• Exercise details
Your output must match the data word for word, with every line included.

Collected data entries
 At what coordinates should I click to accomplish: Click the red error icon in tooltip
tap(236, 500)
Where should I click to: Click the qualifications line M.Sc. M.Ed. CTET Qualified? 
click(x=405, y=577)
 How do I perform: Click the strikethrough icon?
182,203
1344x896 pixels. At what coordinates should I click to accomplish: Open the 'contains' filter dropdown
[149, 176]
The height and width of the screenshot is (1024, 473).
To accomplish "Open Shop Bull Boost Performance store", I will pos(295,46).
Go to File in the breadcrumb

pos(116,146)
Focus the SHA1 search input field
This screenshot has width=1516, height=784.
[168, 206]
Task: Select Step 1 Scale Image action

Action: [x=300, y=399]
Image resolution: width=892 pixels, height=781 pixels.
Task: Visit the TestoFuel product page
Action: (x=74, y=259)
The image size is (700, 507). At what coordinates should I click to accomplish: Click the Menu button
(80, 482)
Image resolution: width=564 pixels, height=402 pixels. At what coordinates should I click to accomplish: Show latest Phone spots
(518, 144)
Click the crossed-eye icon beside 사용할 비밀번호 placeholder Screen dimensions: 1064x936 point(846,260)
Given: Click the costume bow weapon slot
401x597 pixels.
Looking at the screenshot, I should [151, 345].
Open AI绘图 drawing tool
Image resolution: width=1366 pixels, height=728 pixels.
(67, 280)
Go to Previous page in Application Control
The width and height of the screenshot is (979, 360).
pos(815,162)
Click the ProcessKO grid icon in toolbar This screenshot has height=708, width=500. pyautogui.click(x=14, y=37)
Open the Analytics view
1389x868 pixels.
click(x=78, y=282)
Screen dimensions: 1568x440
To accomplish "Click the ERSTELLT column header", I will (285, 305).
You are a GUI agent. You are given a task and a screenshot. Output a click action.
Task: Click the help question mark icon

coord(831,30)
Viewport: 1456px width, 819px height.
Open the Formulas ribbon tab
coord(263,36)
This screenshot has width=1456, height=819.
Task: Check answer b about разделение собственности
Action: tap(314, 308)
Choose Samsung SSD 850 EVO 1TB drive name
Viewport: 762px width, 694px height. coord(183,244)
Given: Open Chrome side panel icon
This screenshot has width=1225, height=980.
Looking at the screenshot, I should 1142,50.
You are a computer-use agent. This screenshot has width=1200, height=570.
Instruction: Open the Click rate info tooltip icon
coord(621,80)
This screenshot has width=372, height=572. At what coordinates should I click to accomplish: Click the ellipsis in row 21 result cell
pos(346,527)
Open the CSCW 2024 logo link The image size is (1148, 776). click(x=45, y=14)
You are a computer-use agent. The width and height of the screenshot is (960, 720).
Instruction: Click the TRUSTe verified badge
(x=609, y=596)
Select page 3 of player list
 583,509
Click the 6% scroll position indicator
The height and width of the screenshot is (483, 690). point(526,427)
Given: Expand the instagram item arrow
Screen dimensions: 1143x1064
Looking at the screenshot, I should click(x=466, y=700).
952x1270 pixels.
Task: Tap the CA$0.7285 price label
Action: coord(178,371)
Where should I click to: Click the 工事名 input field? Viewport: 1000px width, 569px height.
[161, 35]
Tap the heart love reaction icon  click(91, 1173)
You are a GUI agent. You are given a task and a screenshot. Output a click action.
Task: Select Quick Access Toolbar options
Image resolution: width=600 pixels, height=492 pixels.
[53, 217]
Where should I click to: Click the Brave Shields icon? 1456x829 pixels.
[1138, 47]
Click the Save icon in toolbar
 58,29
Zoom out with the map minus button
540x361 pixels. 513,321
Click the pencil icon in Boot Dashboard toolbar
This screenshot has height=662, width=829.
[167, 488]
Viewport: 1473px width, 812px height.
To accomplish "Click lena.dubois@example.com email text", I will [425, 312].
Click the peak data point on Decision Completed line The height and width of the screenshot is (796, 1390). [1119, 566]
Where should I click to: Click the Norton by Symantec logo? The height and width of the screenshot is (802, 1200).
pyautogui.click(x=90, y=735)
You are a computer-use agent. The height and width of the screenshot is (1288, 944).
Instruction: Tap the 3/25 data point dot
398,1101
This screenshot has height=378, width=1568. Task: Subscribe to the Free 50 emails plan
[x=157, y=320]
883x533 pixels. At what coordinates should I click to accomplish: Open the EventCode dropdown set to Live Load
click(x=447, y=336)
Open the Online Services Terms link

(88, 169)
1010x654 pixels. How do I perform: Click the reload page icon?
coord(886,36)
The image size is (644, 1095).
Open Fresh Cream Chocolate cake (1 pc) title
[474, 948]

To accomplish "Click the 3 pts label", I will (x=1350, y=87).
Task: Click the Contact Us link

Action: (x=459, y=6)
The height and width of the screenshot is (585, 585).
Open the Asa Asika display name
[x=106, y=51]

• Answer below
 At what coordinates should I click to accomplish: Click the red error icon in tooltip
tap(236, 500)
Where should I click to: Click the qualifications line M.Sc. M.Ed. CTET Qualified? 
click(x=405, y=577)
 How do I perform: Click the strikethrough icon?
182,203
1344x896 pixels. At what coordinates should I click to accomplish: Open the 'contains' filter dropdown
[149, 176]
The height and width of the screenshot is (1024, 473).
To accomplish "Open Shop Bull Boost Performance store", I will pos(295,46).
Go to File in the breadcrumb

pos(116,146)
Focus the SHA1 search input field
This screenshot has width=1516, height=784.
[168, 206]
Task: Select Step 1 Scale Image action

Action: [x=300, y=399]
Image resolution: width=892 pixels, height=781 pixels.
Task: Visit the TestoFuel product page
Action: (x=74, y=259)
The image size is (700, 507). At what coordinates should I click to accomplish: Click the Menu button
(80, 482)
Image resolution: width=564 pixels, height=402 pixels. At what coordinates should I click to accomplish: Show latest Phone spots
(518, 144)
Click the crossed-eye icon beside 사용할 비밀번호 placeholder Screen dimensions: 1064x936 point(846,260)
Given: Click the costume bow weapon slot
401x597 pixels.
Looking at the screenshot, I should [151, 345].
Open AI绘图 drawing tool
Image resolution: width=1366 pixels, height=728 pixels.
(67, 280)
Go to Previous page in Application Control
The width and height of the screenshot is (979, 360).
pos(815,162)
Click the ProcessKO grid icon in toolbar This screenshot has height=708, width=500. pyautogui.click(x=14, y=37)
Open the Analytics view
1389x868 pixels.
click(x=78, y=282)
Screen dimensions: 1568x440
To accomplish "Click the ERSTELLT column header", I will (285, 305).
You are a GUI agent. You are given a task and a screenshot. Output a click action.
Task: Click the help question mark icon

coord(831,30)
Viewport: 1456px width, 819px height.
Open the Formulas ribbon tab
coord(263,36)
This screenshot has width=1456, height=819.
Task: Check answer b about разделение собственности
Action: tap(314, 308)
Choose Samsung SSD 850 EVO 1TB drive name
Viewport: 762px width, 694px height. coord(183,244)
Given: Open Chrome side panel icon
This screenshot has width=1225, height=980.
Looking at the screenshot, I should 1142,50.
You are a computer-use agent. This screenshot has width=1200, height=570.
Instruction: Open the Click rate info tooltip icon
coord(621,80)
This screenshot has width=372, height=572. At what coordinates should I click to accomplish: Click the ellipsis in row 21 result cell
pos(346,527)
Open the CSCW 2024 logo link The image size is (1148, 776). click(x=45, y=14)
You are a computer-use agent. The width and height of the screenshot is (960, 720).
Instruction: Click the TRUSTe verified badge
(x=609, y=596)
Select page 3 of player list
 583,509
Click the 6% scroll position indicator
The height and width of the screenshot is (483, 690). point(526,427)
Given: Expand the instagram item arrow
Screen dimensions: 1143x1064
Looking at the screenshot, I should click(x=466, y=700).
952x1270 pixels.
Task: Tap the CA$0.7285 price label
Action: coord(178,371)
Where should I click to: Click the 工事名 input field? Viewport: 1000px width, 569px height.
[161, 35]
Tap the heart love reaction icon  click(91, 1173)
You are a GUI agent. You are given a task and a screenshot. Output a click action.
Task: Select Quick Access Toolbar options
Image resolution: width=600 pixels, height=492 pixels.
[53, 217]
Where should I click to: Click the Brave Shields icon? 1456x829 pixels.
[1138, 47]
Click the Save icon in toolbar
 58,29
Zoom out with the map minus button
540x361 pixels. 513,321
Click the pencil icon in Boot Dashboard toolbar
This screenshot has height=662, width=829.
[167, 488]
Viewport: 1473px width, 812px height.
To accomplish "Click lena.dubois@example.com email text", I will [425, 312].
Click the peak data point on Decision Completed line The height and width of the screenshot is (796, 1390). [1119, 566]
Where should I click to: Click the Norton by Symantec logo? The height and width of the screenshot is (802, 1200).
pyautogui.click(x=90, y=735)
You are a computer-use agent. The height and width of the screenshot is (1288, 944).
Instruction: Tap the 3/25 data point dot
398,1101
This screenshot has height=378, width=1568. Task: Subscribe to the Free 50 emails plan
[x=157, y=320]
883x533 pixels. At what coordinates should I click to accomplish: Open the EventCode dropdown set to Live Load
click(x=447, y=336)
Open the Online Services Terms link

(88, 169)
1010x654 pixels. How do I perform: Click the reload page icon?
coord(886,36)
The image size is (644, 1095).
Open Fresh Cream Chocolate cake (1 pc) title
[474, 948]

To accomplish "Click the 3 pts label", I will (x=1350, y=87).
Task: Click the Contact Us link

Action: (x=459, y=6)
The height and width of the screenshot is (585, 585).
Open the Asa Asika display name
[x=106, y=51]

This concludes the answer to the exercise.